- _Study text_
[Start of section]

D. odorata has been an invasive species in coastal California since 1892, Hawaii, coastal Oregon, New Zealand and southern Australia (particularly in Victoria). The plant will cover shrubs and trees, inhibiting growth, and will also cover ground intensively over a wide area, thereby impeding the germination and growth of native seeds. It is toxic to animals who eat it and to fish, where it trails into waterways.

D. odorata reaches reproductive maturity in two years, and can produce over 30,000 seeds annually. In Hawaii, a purposely-introduced species of arctiinid moth (Galtara extensa), for the biological control of Senecio madagascariensis both species originally from Madagascar proved to feed also on D. odorata.

D. odorata is the host of the ascomycete leaf spot fungus Cercospora delaireae, a species nova first described in 2013. It is presently known only from the same South African native range as its host. Due to the pathogen's effects especially its leaf spot damage C. delaireae is proposed as a potential biocontrol for D. odorata in its invasive ranges.

[End of section]

- _What the exercise asks_
From the passage on D. odorata, copy the portion starting at "D. odorata has" and ending at "also on D. odorata.".

- _Data block_
[Start of section]

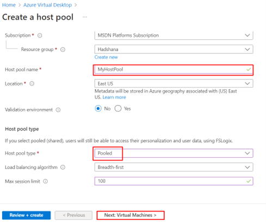Open Azure Virtual Desktop breadcrumb link
The width and height of the screenshot is (266, 222).
click(x=47, y=5)
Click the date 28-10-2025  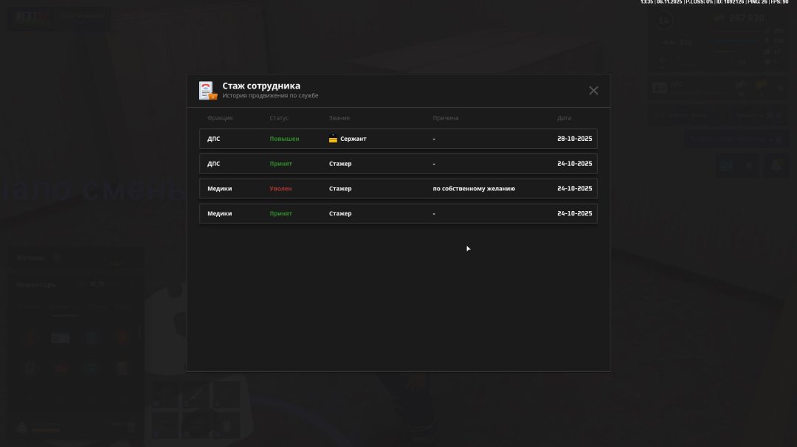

[End of section]

- _Answer section_
D. odorata has been an invasive species in coastal California since 1892, Hawaii, coastal Oregon, New Zealand and southern Australia (particularly in Victoria). The plant will cover shrubs and trees, inhibiting growth, and will also cover ground intensively over a wide area, thereby impeding the germination and growth of native seeds. It is toxic to animals who eat it and to fish, where it trails into waterways.

D. odorata reaches reproductive maturity in two years, and can produce over 30,000 seeds annually. In Hawaii, a purposely-introduced species of arctiinid moth (Galtara extensa), for the biological control of Senecio madagascariensis both species originally from Madagascar proved to feed also on D. odorata.